A strong protocol will accomplish all of the items listed in the severe sepsis bundles. If the protocol designer pays careful attention to the details in the bundles, the protocol will score well on the severe sepsis quality indicators. Hospitals will want to publicize their efforts with regard to improving sepsis care and make the protocol an integral part of their rollout strategy. It is imperative to launch an educational initiative regarding the effort.
Examples of sepsis screening and management protocols are available on the Surviving Sepsis Campaign IHI Web site and are rendered on this page as “Protocol A: Create a protocol and educate users” and as “Prot0col B.” The easiest way to get to that page of the IHI Web site is through the home page link from the Surviving Sepsis Campaign Web site, www.survivingsepsis.org. These highly visual and easy-to-follow pathways exemplify ways to encourage adherence to a protocol. Notice that the “Sepsis Screening Protocol” (p. 25) complies with the terms of the severe sepsis bundles. Posting these types of algorithms prominently in the ED, hospital wards, and ICU, and making them readily available in laminated and PDA format, can have a significant impact on performance improvement programs.
These flow diagrams may be incorporated into lectures and training programs to support your efforts to change care at the bedside. You can adapt the algorithms to fit the needs of your individual institution, but keep in mind the need to comply with the overall structure of the severe sepsis bundles.
Data Collection
Data collection can seem like an onerous duty in any quality improvement project. Nevertheless, it is essential for improvement. Without attention to measurement, how will you know that your efforts are leading to improvement? At most hospitals, the magnitude of the data collection effort will not be huge as it will be relative to the number of severely septic patients cared for in the ICU.
Generally, hospitals report three to four severely septic patients are treated in one week’s time. This means that zero, one, or two severely septic patients’ charts will need to be abstracted each day in an average-size hospital. If abstraction takes between 20–30 minutes per chart, the daily time for this effort may range from 30–90 minutes daily. This relatively small burden is likely to represent an initial challenge to anyone unfamiliar with the organization of the chart and the measurement forms, or tools, used by the Surviving Sepsis Campaign for data collection.

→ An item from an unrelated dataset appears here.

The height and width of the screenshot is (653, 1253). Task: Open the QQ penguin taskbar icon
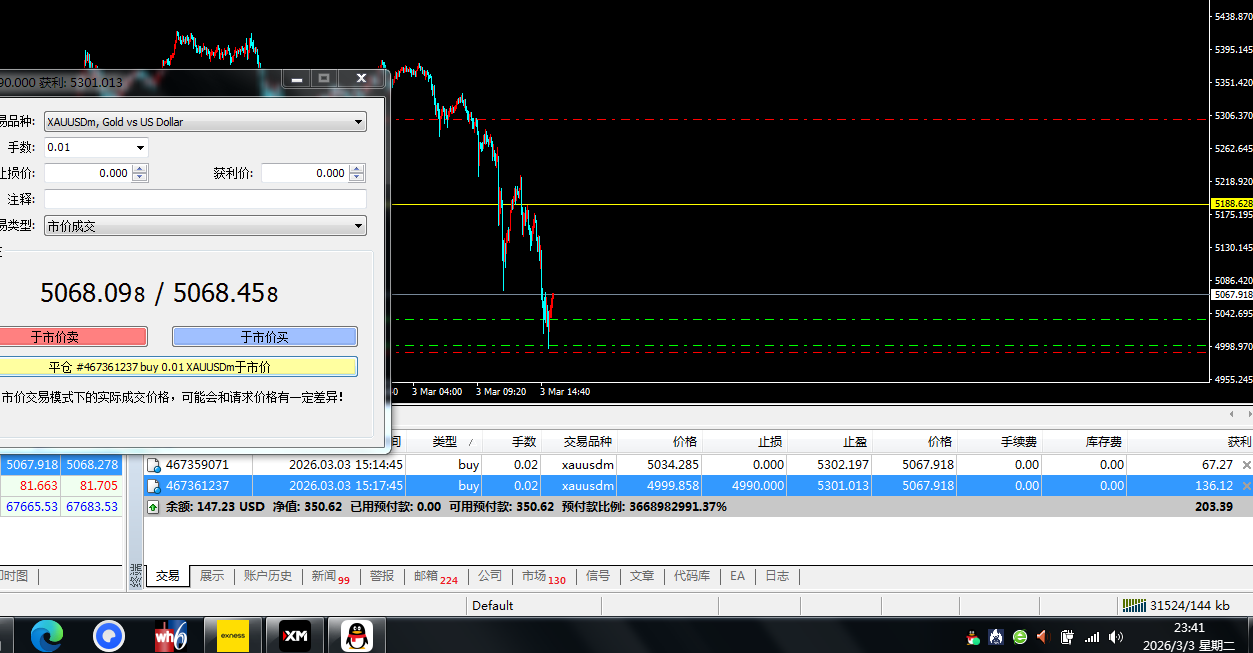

In time, however, data collection will become easier as the chart and the tools provided by the Surviving Sepsis Campaign will become more familiar. Bundle implementation and data collection have begun in hospitals throughout Europe, Latin America, the United Kingdom, and the United States.
The measurement tools were created to achieve a uniform system of data gathering, collation, and calculation across hospitals. Without the measurement tools, teams armed with only the concepts in the severe sepsis bundles would need to decide how to gather data from charts and put it in a format consistent with the calculations listed in the severe sepsis quality indicators. If any hospital were to undertake such a task on its own, it would quickly find that its results were not comparable across institutions because scores of other hospitals would have derived their results by entirely different means.
The Surviving Sepsis Campaign aims to make using the measurement tools as easy as possible for those involved in collecting data. Several basic tools organize data from the patient’s chart. Initially, a paper set of measurement tools was developed to help hospitals orchestrate data collection. Although a database now performs much of the work formerly done on paper, some use of paper tools may be helpful.